Fridays or Sundays: missions in the Persian Gulf
By Mercy Kambura
What does personality have to do with evangelism? I’ve always been a man of the people, easily adaptable and sociable. This has become one of my greatest assets in reaching people in a far land, with a language and a culture I barely understand. I serve on the Persian Gulf as an officer on a ship and also as a missionary.
The first time the Gulf called and I answered, I was in search of greener pastures financially. An employment opportunity came, and I grabbed it. On the plane, my heart felt deeply hungry for something higher than what I was chasing. I didn’t know what it was. Later, like the boy Samuel, I recognized that the “thing” was God.

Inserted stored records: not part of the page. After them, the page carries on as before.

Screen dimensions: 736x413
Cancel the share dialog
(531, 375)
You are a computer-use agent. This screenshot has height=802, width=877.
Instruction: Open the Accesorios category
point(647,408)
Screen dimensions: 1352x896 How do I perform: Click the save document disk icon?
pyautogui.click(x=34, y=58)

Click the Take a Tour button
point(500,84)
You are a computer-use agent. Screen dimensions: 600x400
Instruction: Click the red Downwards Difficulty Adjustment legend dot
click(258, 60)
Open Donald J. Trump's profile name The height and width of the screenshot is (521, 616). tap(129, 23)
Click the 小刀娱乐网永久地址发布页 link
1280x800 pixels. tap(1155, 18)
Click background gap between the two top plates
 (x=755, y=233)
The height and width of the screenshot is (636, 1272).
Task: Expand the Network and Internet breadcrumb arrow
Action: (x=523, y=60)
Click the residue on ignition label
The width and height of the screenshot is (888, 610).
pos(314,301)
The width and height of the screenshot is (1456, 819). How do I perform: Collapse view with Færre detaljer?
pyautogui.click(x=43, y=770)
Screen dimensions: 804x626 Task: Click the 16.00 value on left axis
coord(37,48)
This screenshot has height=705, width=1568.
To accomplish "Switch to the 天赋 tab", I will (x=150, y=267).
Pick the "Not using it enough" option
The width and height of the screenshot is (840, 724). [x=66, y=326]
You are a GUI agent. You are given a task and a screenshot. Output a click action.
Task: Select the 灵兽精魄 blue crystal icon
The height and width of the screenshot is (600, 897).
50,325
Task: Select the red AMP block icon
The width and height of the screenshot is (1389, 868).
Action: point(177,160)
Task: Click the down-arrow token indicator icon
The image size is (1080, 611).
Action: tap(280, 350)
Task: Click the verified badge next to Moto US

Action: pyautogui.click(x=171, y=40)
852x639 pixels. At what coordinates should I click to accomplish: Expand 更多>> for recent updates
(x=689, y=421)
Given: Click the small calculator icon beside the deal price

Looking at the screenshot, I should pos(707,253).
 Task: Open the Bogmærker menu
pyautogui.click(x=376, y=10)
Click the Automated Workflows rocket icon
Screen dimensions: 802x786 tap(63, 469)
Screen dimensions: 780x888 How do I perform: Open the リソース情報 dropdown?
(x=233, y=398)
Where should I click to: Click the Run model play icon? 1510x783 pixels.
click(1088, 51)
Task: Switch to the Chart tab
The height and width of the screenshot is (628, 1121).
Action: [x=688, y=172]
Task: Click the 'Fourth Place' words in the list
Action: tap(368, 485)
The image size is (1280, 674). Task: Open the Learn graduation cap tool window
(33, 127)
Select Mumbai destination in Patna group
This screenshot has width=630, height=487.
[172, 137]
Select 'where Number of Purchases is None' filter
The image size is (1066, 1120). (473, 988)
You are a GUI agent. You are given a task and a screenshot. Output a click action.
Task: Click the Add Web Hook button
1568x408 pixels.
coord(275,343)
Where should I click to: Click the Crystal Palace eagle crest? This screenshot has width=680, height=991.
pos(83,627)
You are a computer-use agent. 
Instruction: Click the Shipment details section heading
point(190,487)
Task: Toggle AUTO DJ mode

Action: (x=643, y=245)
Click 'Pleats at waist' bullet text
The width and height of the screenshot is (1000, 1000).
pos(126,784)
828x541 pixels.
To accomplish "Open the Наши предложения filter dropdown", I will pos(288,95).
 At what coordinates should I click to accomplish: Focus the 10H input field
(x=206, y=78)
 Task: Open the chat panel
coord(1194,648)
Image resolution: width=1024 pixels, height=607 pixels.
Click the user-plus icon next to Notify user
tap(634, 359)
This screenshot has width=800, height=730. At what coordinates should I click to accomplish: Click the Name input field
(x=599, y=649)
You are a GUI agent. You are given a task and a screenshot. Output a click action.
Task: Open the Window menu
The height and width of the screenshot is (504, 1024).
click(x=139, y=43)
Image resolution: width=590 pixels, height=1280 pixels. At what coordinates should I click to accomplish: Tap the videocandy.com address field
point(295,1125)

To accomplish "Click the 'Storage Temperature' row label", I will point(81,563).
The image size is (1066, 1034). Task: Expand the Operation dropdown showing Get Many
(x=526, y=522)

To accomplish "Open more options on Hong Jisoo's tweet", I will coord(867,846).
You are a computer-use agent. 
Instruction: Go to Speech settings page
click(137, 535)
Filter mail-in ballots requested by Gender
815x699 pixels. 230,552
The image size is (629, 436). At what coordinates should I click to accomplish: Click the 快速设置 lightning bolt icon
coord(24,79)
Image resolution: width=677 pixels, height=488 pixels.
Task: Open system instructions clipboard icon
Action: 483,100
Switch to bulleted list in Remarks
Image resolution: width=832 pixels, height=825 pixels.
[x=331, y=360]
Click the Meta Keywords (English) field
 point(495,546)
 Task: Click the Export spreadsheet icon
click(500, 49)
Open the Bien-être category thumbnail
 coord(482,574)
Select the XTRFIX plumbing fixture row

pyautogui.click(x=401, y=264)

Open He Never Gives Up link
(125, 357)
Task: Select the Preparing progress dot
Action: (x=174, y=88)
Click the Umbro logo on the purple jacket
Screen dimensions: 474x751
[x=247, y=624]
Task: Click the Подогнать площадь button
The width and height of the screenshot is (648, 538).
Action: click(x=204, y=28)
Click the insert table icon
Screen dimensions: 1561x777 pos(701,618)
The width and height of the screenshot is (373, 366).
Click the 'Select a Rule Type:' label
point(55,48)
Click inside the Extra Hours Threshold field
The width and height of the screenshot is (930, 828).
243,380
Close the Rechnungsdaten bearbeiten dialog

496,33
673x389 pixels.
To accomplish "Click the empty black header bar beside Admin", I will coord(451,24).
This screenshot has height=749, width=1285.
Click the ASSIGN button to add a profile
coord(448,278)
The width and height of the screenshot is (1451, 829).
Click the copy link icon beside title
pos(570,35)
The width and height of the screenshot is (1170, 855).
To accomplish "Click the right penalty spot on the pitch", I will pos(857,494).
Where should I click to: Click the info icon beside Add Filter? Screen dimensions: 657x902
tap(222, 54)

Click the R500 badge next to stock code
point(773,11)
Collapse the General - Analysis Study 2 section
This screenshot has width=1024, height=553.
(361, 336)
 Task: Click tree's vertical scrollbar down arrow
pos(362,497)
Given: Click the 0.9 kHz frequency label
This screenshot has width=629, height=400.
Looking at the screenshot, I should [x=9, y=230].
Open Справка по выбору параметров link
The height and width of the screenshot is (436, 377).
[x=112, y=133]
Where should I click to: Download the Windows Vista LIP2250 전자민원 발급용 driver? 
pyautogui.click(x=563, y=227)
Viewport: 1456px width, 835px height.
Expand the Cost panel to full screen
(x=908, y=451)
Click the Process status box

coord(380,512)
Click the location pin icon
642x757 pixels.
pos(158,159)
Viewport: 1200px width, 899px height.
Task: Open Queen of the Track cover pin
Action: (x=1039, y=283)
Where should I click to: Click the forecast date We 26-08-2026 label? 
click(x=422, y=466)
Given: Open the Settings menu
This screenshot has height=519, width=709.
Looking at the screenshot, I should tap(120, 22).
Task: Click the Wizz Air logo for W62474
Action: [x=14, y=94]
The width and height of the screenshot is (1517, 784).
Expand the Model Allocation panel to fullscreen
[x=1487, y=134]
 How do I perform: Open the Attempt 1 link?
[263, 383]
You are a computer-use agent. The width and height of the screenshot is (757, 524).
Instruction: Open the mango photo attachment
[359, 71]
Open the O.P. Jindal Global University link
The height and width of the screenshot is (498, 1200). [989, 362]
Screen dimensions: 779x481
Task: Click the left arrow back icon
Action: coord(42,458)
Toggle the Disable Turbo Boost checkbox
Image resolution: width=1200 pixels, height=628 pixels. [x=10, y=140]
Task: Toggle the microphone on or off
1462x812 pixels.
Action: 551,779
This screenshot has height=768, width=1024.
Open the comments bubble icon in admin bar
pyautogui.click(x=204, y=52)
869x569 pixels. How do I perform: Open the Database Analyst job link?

My family background blends cultures from Kenya, Ghana, and Tanzania. Despite my dad having been a Muslim and my knowledge of a few things about Islam and the Arabic culture, I still got many shocks when I arrived. Sunday was no longer a day of worship; I couldn’t just put on my Sunday best and strut to church. Nowadays, Friday is the new Sunday. The weather is unforgiving, and sandstorms are still a nightmare for me. Winter is freezing, and the humidity in summer is stifling. It’s not home for me, just as the earth wasn’t home for Jesus. But I stay because the vision is to bring more people to Christ.
Finding and preaching Christ
After my spiritual hunger experience on the plane, I could feel my heart’s restlessness, so I searched religious books. Like a wellhidden treasure, I found Christ between the pages of my Bible. Excited by this news, I shared it with my sister, who introduced me to missionaries. One day, I attended a Bible study at a church where I learned about a ministry that sends Africans as missionaries. I was recruited and accepted, and they anointed me for service abroad. I returned to the Gulf.
The weather is unforgiving, and sandstorms are still a nightmare for me.
Serving in the Gulf means being a living example of ‘wise as a serpent and gentle as a dove.’ I cannot hold a mega crusade as we do back home, and freedom is as limited as the sunshine in winter. There are a lot of cameras, surveillance, and informers too. Although I’m called to preach to everyone, my interaction with the opposite gender is simply curtailed. I did research and made inquiries from the people who had served in this region before I arrived. This helped me know what to expect and buffered my culture shock.
Because we’re primarily stationed in camps, reaching out to other nationalities has become easy. The different languages make it sound like a mini tower of Babel, but I’m determined to preach Christ despite the communication barrier.
To be effective in serving in such a place, you must understand why you’re here in the first place. Be prepared in your heart and understand your calling. You’re first a servant.
Before leaving your country, get a fact file of the nation you’re going to. Don’t just go because you hear there are opportunities; your purpose is the Gospel; let that drive you. As Africans, may we re-awaken to the favour God has granted us; the freedom we enjoy in our countries is a huge blessing.
The work is plenty, but the workers are few. Where are the missionaries today? We’re losing people in the world. Let’s pray for the world, but most importantly, let us also GO.